A gentleman in his sixties came over with us from the church where I had been on staff. For years, he had been my Sunday adult Bible fellowship class leader and volunteered to help lead Sunday morning singing. While he was not a young leader, I thought he could help develop them. You think you know someone. After less than a year at the church, he left his wife for another woman and moved to another state. So much for the idea of him helping develop leaders.

None of the older men in the church were concerned about leading or developing leaders. I caught a “been there, done that” vibe from a few of them. I couldn’t help but wonder, in the case of one or two of them, if they hadn’t stayed to watch me fail. Some of these men exercised leadership by their influence—and not necessarily in an entirely positive way.

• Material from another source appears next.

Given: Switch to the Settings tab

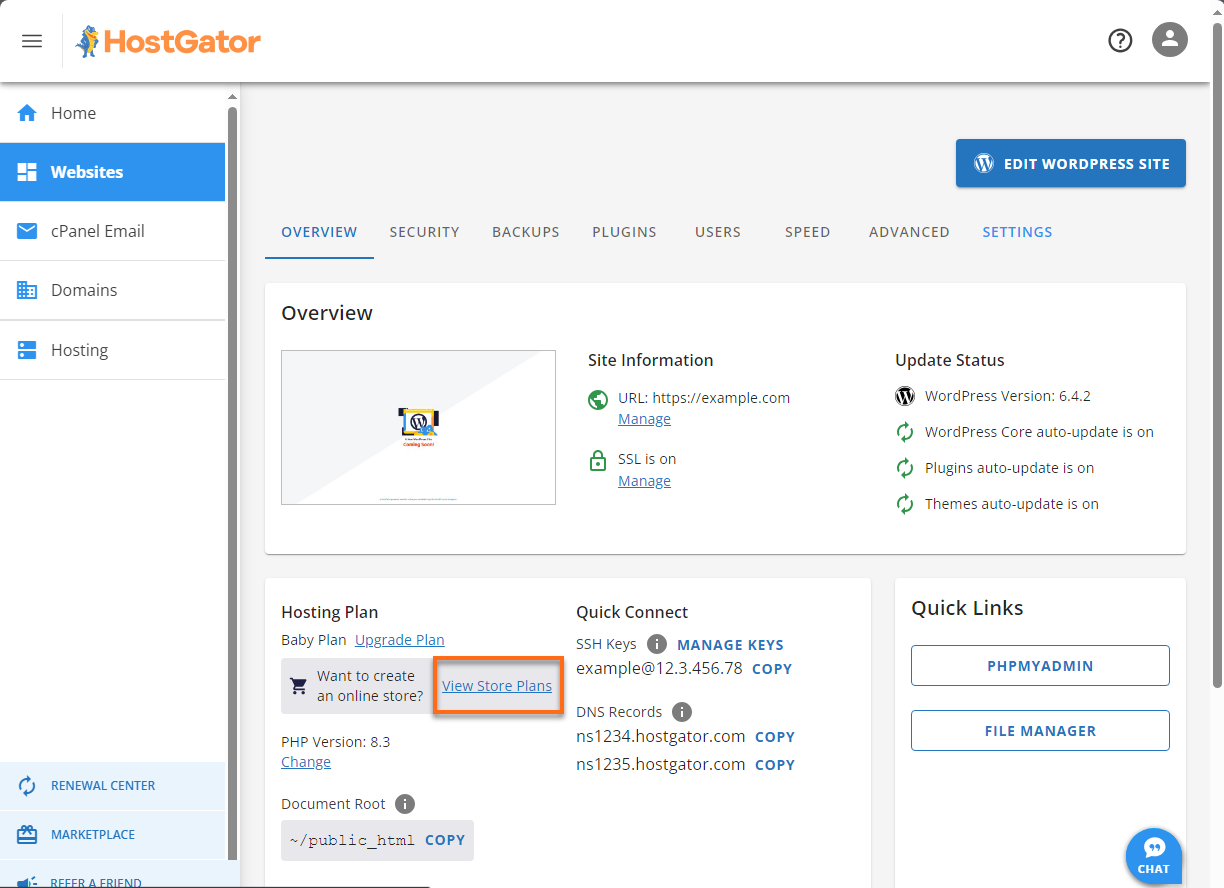Looking at the screenshot, I should coord(1017,231).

Thank goodness, at least, for the senior adult women in the church. Their prayers and encouragement were a lifeline. And thank goodness for the blind, autistic-savant young man who played piano and sang throughout my tenure, even as the church moved to a more contemporary worship style—his talent, prayers, and friendship were a tremendous blessing. Through their influence, these dear people also exercised a more informal type of leadership, but in a positive fashion. Whether it’s good or bad, never ignore the influence wielded by informal leaders that no one ever formally installed in the church.

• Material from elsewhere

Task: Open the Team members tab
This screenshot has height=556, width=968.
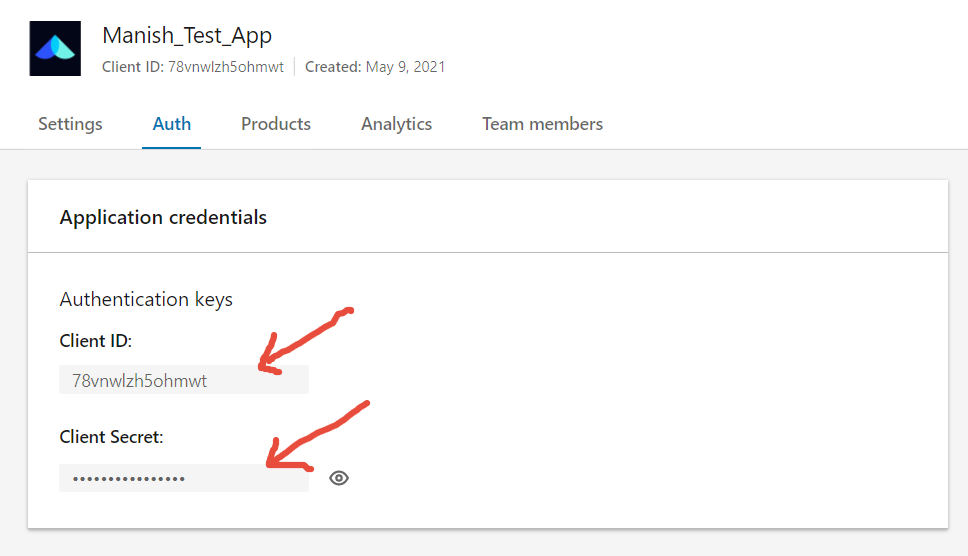Action: point(543,124)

Like the ugly ship, this church turnaround story also had a happy ending—or rather than ending, the story is still being happily written. Eventually, younger leaders took charge of the worship, technology, children’s ministry, a men’s group, holding neighborhood block parties, and welcoming guests. Hand-in-hand with older adults who worked alongside them, handing down their skills and wisdom at the same time, these young leaders took part in major facility renovations. The church came alive again. Yes, a larger more prosperous church stepped in to help, adopting the church as a satellite campus. But that would never have happened if these next-generation leaders hadn’t first stepped up to the challenge.

Thanks for the stories, but…?

I told you a sea story and then a church revitalization story for several reasons. First, I want you to understand that organizational turnaround is possible in any context. Second, turnaround—in a military unit, a stagnant corporation, and even in a struggling church—requires developing next-generation leaders who will own the revitalization and ensure that the momentum continues long into the future.

Third, I want you to understand some vital differences between the dying church and other organizations—especially those in secular government or for-profit contexts. No leader is likely as under-resourced in any respect as the church revitalization pastor. Finances and volunteers—especially willing and equipped next-generation leaders—are scarce.

If you get nothing else from this chapter, understand, pastor, that you’re going to be the one to find, recruit, disciple, develop, and empower these next-generation leaders.




[1] A knot is one nautical mile per hour. In your car, that equates to 1.15 miles per hour. So our ship was supposed to have a top speed of about forty miles an hour.

[2] At 40, Chief Jerry Ferguson was the “old man” of the crew, and at 37, I was the second oldest. Most of the crew were in their 20s, and one was 18. While I made such calls daily as commanding officer, every member of this young crew faced at least occasional moments where their actions or decisions meant life or death—for themselves or others, or potentially, for all of us.